Ce qui m’a frappé encore plus que la première fois, c’est justement cette tension qui court toute la pièce:  les scènes sont jouées souvent lentement, puis montent progressivement en tension jusqu’à l’explosion, explosion d’une violence de la parole, de violence entre les personnes (la scène du sonnet d’Oronte en est le modèle), violence du sexe et des rapports au corps: Alceste et Célimène bien sûr, car Célimène est un corps en permanence offert, qui semble en permanence disponible, mais aussi Alceste et Eliante, de manière encore plus violente peut-être à cause de la résistance d’Eliante qui nous mène proche du viol. Et même Arsinoé et Alceste, qu’elle poursuit, qu’elle effleure, contre qui elle se blottit. Mais aussi corps d’Alceste, sali, détruit, et pourtant encore érotisé.
Au total, une expérience forte, inhabituelle, qui montre un Alceste qui rompt tout vernis social, toute trace de rapport humain dans un choix résolu de l’autodestruction et qui finit pourtant par retrouver Célimène à la fin, dans une sorte d’isolement de la chair, puisque le rideau tombe sur leur étreinte.

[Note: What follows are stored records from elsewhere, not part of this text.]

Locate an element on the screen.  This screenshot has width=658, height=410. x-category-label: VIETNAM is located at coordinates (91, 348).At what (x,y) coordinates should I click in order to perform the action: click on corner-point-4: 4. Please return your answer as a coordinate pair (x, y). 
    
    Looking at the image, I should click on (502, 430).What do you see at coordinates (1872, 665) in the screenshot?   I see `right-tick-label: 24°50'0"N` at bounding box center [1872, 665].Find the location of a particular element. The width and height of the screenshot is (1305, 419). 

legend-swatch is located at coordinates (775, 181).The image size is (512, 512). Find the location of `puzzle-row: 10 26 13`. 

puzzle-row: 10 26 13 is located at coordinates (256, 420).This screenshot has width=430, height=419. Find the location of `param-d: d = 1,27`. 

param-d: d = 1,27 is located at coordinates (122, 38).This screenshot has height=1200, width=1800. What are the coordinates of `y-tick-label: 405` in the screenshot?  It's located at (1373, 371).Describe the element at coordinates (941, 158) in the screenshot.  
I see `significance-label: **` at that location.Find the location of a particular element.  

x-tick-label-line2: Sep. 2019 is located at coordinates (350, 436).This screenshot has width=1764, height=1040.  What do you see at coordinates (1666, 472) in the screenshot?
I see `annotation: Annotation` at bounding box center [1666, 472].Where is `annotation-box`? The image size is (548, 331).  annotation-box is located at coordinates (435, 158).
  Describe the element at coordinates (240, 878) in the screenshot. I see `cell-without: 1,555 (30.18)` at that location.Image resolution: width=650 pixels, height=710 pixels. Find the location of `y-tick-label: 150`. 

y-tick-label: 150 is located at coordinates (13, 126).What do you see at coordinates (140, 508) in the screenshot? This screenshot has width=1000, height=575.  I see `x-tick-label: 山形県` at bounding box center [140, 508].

Post Scriptum: le jeu sur la lance de pompiers dans la dernière scène. Lors de la représentation de Berlin, elle avait échappé des mains d’Alceste et arrosé le public et j’avais pris cela pour un accident. On retrouve exactement le même jeu, y compris sur les rires entre Alceste et Célimène, au milieu d’une scène finale plutôt grise et tendue (Eliante/Philinte d’un côté, immobiles, et Alceste/Célimène de l’autre, dans une sorte de poursuite.) . Ce n’était donc pas un accident, mais faisait partie du jeu, à moins que l’incident ait donné ensuite l’idée d’un jeu, c’est aussi possible. Mystères du théâtre…

En tous cas, de nouveau me frappent les performances d’acteurs, tous excellents, à commencer par Lars Eidinger et Judith Rosmair, et la précision extrême du travail de mise en scène, notamment le jeu sur la vidéo et le plateau, le jeu dedans/dehors, coulisses/plateau: les acteurs attendent leur scène dans un espace de loges: on est au théâtre, tout cela est un jeu sur l’apparence semble dire Ivo van Hove,  espace de jeu, espace d’attente se mélangent puisque la caméra poursuit chacun et s’en moque . J’ai été aussi fasciné par le travail sur le rythme de la parole, sur la modulation de la voix (les acteurs sont munis de micros qui amplifient légèrement): la première scène est à ce titre exemplaire, avec un Alceste tout intériorisé, qui finit par exploser avec Oronte, pour ne pas cesser ensuite de se “distancier”.
Enfin, la distance comique a largement puisé ce soir dans l’utilisation par moments d’expressions françaises (les propositions très crues d’Oronte à Célimène par exemple) qui détendent l’atmosphère et provoquent des rires, mais les moments du rire restent grinçants, tant la vision sociale qui nous est soumise est aussi proche du nous.
Je ne peux évidemment que conseiller d’aller voir ce Molière, qui montre tout de même le terreau inépuisable qu’il constitue.